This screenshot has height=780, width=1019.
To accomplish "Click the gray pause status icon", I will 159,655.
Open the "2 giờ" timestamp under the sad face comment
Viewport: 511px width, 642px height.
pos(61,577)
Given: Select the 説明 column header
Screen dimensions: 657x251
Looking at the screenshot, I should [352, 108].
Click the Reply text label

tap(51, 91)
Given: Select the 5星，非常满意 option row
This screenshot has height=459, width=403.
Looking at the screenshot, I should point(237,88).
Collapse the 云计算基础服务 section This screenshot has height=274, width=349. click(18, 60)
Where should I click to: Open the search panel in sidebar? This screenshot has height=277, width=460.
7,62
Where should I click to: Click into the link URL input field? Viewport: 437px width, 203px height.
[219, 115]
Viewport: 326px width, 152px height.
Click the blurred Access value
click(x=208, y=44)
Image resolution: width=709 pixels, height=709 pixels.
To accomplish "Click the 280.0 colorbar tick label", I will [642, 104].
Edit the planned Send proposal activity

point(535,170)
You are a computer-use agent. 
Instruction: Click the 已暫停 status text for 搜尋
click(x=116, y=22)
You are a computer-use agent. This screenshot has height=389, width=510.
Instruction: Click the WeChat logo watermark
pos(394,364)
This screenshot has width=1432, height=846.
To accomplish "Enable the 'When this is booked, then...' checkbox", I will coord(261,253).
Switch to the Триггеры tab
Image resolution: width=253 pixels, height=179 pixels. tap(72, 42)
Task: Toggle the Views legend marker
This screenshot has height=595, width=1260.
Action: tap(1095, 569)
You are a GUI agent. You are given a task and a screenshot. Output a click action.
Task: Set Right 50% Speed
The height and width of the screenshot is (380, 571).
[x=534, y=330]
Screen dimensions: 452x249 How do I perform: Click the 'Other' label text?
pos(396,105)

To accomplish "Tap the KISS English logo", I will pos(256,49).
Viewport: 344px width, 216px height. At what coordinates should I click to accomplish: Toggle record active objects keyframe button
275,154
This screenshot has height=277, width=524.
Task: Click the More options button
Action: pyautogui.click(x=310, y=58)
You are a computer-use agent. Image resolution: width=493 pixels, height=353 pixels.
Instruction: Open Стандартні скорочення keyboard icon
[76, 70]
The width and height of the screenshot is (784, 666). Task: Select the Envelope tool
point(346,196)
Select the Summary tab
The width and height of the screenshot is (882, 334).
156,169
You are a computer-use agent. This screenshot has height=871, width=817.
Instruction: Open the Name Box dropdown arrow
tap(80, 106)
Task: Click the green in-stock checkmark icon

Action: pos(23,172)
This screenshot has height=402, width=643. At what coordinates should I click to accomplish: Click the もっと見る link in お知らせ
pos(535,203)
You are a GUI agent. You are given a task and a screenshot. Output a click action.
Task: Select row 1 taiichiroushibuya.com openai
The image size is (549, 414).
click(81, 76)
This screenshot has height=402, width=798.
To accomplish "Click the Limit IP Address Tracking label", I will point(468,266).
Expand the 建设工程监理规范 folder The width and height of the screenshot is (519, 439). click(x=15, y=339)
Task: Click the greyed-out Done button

• _Work to complete_: Copy out each line in the listing that has the word "computer".

• _Solution_:
You are a computer-use agent. 
You are a computer-use agent. This screenshot has height=389, width=510.
You are a computer-use agent. Image resolution: width=493 pixels, height=353 pixels.
You are a computer-use agent. This screenshot has height=871, width=817.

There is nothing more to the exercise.